A aplicação do BTI deve seguir rigorosamente as orientações técnicas para apresentar o resultado esperado. Cada proprietário rural estará encarregado de aplicar o produto que será fracionado como forma de garantir a segurança. “A proliferação do mosquito aconteceu devido a um desiquilíbrio ecológico e excesso de matéria orgânica no rio, além da falta de predadores naturais.  O controle que estamos propondo é com um agente biológico que combate as larvas do borrachudo e não prejudica o meio ambiente, vegetação, algas e peixes e não contamina a água”, concluiu Yonegura.

A cada 15 dias é feita a aplicação. É um controle contínuo e cada aplicação é diferente porque é preciso medir a vazão do rio e determinar a quantidade do produto a ser usado pelos agricultores. A aplicação precisa ser feita com regador com estudo pré-determinado de produto, concentração, distância entre um ponto e outro de aplicação, deve ser diluído em água. O BTI será filtrado pelas larvas dos borrachudos impedindo a eclosão. “Os resultados começam a ser observados já primeira semana. Os mosquitos adultos antes da aplicação têm tempo de vida de 30 a 40 dias, por isso, o efeito maior é observado neste intervalo de tempo a partir da primeira aplicação”, explicou Clair Aparecida Viecelli, bióloga e especialista em saúde pública.

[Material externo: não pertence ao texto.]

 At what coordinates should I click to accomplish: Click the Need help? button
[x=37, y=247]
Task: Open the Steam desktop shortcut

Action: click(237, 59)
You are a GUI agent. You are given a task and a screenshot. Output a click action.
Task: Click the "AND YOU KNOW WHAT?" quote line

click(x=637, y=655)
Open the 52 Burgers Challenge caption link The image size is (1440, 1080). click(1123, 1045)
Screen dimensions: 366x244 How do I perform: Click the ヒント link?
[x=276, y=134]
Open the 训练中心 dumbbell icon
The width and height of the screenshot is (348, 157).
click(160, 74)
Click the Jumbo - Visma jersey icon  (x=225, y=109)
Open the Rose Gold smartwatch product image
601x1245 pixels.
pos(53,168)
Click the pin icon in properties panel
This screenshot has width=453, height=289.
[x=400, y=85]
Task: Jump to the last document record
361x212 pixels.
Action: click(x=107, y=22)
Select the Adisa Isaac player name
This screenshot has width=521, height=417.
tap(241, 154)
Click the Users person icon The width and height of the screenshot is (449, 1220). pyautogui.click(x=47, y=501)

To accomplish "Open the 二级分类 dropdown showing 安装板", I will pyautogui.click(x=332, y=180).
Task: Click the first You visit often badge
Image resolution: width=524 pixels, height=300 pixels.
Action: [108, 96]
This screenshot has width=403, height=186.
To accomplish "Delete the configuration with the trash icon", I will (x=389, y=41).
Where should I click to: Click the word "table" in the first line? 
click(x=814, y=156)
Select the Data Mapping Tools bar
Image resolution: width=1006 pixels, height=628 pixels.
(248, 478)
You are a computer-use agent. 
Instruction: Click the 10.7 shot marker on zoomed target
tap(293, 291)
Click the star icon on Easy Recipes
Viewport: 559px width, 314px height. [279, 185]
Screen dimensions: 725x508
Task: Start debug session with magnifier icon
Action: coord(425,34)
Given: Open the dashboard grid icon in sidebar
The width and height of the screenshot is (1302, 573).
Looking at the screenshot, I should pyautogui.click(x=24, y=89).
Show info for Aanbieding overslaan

Os proprietários rurais deverão seguir o calendário de aplicação, respeitar as doses, pontos de aplicação e também fazer a limpeza dos rios e recuperação de mata ciliar. “Este conjunto de ações é que será determinante, a curto e longo prazo, para que haja o controle de borrachudos em nosso Município”, completou Clair

O projeto-piloto visa o monitoramento e controle integrado do mosquito através da gestão participativa na sub-bacia hidrográfica do Rio São Francisco Verdadeiro e sua posterior expansão para todo o Município, onde for necessária a aplicação. “O anseio da comunidade é muito grande por isso os produtores vieram procurar o Sindicato Rural para que buscasse sensibilizar o prefeito e secretários sobre o problema. Sensível à situação, o prefeito Paranhos de pronto já disponibilizou ajuda para resolvermos o problema. Assim, o Sindicato e a Sanepar patrocinaram a aquisição produto que será usado pelos produtores, porque entendemos que o Governo Municipal, por questões legais, não poderia atender a comunidade rural de forma tão imediata. Esperamos que os agricultores entendam a gravidade da situação e o poder que eles têm neste controle do borrachudo, por isso estamos aqui, junto com a Prefeitura, sempre  defendendo o produtor rural”.